- WHAT NEEDS TO BE DONE
Reproduce the entries below word for word, from the line containing "Where should I click to: Click Cupcake's" through the line containing "click(x=125, y=72)", including both of those lines.

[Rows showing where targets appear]
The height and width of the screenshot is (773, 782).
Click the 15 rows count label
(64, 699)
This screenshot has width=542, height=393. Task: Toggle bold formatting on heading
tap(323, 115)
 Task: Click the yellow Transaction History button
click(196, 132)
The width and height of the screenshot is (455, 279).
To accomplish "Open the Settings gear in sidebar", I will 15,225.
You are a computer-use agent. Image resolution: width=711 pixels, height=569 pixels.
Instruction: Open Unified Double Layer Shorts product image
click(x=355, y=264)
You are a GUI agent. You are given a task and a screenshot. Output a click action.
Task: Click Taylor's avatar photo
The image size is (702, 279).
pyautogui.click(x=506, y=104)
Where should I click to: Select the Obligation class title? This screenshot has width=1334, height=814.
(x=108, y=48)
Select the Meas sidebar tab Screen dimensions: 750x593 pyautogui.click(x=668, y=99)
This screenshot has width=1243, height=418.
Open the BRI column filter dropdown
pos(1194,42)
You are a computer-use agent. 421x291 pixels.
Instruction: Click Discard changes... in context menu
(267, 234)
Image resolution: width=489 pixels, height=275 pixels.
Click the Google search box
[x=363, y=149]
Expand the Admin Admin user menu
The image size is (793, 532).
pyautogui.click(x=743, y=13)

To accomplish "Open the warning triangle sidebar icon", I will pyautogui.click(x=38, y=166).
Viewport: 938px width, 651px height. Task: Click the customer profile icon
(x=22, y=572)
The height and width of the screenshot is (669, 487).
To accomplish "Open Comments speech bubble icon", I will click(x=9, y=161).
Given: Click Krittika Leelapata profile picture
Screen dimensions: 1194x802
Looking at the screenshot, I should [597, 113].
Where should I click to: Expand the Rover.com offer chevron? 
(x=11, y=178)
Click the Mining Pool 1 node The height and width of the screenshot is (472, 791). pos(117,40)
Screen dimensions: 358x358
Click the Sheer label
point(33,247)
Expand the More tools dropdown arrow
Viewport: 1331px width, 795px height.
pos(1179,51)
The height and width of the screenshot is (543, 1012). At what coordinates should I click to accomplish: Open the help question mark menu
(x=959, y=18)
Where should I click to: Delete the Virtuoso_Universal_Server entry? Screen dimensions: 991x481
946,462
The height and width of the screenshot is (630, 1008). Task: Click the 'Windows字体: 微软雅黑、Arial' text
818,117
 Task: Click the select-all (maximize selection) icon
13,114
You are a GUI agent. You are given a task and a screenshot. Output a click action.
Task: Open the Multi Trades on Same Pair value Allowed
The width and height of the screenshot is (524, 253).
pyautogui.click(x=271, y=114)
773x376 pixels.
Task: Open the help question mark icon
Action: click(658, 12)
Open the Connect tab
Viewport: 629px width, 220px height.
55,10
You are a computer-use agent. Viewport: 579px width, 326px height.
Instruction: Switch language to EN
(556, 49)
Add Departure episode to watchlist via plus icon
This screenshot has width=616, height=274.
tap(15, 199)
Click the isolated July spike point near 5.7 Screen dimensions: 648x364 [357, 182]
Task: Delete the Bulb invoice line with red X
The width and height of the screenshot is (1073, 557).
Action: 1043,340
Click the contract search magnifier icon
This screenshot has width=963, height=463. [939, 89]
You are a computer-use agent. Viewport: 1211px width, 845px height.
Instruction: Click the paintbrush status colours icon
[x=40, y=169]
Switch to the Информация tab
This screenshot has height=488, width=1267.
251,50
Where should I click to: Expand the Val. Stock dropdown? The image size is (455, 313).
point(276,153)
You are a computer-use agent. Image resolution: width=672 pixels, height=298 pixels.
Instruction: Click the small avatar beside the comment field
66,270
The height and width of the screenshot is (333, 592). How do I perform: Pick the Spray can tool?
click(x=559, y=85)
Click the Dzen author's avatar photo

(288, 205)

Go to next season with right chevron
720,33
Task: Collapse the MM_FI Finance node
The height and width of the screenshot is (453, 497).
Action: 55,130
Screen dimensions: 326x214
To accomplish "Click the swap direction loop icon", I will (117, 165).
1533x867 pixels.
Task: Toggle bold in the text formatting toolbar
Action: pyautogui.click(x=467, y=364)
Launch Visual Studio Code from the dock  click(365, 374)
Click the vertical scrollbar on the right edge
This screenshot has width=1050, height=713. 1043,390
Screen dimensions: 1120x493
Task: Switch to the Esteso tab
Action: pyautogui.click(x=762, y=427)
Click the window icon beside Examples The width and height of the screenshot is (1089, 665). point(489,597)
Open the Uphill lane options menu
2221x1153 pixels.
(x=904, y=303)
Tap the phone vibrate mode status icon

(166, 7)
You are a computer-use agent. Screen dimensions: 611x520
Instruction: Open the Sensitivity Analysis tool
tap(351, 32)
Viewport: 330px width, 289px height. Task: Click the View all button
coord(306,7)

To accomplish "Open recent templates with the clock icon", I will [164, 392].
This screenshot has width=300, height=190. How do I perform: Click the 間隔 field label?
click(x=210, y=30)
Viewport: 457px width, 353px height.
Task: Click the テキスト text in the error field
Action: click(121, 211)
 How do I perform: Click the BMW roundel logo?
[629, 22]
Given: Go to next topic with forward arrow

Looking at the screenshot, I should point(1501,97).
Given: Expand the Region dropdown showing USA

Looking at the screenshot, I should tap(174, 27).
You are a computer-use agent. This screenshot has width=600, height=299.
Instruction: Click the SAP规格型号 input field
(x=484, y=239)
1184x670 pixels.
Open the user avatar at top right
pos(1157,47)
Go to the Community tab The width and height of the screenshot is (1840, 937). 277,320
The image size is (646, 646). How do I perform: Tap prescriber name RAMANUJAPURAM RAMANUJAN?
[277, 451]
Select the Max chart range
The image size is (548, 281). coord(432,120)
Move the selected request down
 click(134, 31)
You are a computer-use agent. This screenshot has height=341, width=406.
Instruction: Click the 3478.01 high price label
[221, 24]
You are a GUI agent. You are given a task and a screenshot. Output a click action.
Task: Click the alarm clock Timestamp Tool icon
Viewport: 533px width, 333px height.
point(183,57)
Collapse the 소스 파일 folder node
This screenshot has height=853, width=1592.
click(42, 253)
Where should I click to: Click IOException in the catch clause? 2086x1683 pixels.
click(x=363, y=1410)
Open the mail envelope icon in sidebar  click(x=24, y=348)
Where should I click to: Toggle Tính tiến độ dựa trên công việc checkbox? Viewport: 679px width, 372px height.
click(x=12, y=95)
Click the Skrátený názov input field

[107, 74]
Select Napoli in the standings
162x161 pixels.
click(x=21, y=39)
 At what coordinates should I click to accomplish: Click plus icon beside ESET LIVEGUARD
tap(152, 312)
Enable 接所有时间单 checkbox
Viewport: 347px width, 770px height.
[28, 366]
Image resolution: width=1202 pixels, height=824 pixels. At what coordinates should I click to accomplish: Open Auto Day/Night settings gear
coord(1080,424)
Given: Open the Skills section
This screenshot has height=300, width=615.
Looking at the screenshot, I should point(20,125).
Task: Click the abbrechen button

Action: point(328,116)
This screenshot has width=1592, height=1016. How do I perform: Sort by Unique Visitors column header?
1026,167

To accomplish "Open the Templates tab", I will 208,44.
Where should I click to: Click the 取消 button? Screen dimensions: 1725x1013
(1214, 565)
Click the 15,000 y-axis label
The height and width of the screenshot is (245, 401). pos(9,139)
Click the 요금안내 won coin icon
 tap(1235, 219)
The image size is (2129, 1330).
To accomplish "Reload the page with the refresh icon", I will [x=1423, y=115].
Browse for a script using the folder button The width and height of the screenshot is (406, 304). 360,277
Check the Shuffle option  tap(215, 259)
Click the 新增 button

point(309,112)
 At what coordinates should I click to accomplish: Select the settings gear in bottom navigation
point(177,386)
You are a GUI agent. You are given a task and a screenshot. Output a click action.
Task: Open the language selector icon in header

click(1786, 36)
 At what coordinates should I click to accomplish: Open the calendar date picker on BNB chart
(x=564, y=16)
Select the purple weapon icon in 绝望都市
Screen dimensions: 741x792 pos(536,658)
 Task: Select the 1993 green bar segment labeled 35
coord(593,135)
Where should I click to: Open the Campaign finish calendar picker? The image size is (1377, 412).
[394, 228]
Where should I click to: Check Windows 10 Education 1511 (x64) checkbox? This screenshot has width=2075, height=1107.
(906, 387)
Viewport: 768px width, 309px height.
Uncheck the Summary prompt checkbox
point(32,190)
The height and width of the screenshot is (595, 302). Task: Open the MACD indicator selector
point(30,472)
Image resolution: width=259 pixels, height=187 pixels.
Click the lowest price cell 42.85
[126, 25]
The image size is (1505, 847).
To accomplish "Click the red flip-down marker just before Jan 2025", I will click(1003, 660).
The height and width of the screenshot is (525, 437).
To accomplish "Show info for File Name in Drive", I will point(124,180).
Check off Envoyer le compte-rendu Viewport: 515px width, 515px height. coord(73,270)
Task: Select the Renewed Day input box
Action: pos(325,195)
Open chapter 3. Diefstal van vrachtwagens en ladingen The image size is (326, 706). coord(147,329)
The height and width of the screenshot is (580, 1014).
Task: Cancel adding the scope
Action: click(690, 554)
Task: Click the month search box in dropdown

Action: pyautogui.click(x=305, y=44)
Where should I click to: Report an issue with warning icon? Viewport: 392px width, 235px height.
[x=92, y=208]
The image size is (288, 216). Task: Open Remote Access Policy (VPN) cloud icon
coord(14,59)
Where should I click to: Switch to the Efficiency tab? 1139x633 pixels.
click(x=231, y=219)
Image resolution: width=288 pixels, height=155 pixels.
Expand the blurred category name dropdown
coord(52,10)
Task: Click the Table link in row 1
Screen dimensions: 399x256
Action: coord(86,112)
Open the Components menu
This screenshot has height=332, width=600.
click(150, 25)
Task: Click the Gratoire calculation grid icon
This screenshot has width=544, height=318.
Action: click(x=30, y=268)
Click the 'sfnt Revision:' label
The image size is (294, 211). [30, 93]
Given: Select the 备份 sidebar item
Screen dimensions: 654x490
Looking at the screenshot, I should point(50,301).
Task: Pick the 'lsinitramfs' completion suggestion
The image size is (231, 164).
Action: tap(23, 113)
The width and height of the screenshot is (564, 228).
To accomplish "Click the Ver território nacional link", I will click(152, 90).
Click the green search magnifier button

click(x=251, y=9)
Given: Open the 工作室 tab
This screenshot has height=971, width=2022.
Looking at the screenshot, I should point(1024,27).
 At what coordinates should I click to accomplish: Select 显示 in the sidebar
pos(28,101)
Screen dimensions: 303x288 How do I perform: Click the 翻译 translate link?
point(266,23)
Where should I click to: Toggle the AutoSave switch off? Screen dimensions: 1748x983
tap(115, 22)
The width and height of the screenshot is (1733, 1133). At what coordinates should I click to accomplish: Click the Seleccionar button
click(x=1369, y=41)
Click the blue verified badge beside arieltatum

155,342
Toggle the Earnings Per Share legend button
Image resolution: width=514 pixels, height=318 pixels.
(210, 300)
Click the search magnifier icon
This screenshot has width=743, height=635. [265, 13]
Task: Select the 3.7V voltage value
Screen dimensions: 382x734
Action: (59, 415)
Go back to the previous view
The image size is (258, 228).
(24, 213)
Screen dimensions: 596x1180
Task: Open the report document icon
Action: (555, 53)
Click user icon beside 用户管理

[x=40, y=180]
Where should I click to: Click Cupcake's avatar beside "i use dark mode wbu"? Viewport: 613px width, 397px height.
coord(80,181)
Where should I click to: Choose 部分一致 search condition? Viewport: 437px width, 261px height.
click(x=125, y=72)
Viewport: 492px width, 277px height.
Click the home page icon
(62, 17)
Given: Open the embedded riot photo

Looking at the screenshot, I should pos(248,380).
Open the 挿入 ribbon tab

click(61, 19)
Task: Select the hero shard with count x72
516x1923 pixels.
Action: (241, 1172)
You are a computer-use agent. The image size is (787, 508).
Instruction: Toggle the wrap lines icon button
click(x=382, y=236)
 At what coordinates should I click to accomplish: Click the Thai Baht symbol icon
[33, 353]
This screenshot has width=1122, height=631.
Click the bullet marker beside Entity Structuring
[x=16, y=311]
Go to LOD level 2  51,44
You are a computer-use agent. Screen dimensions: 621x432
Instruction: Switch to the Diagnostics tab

- EXERCISE ANSWER
Where should I click to: Click Cupcake's avatar beside "i use dark mode wbu"? Viewport: 613px width, 397px height.
coord(80,181)
Where should I click to: Choose 部分一致 search condition? Viewport: 437px width, 261px height.
click(x=125, y=72)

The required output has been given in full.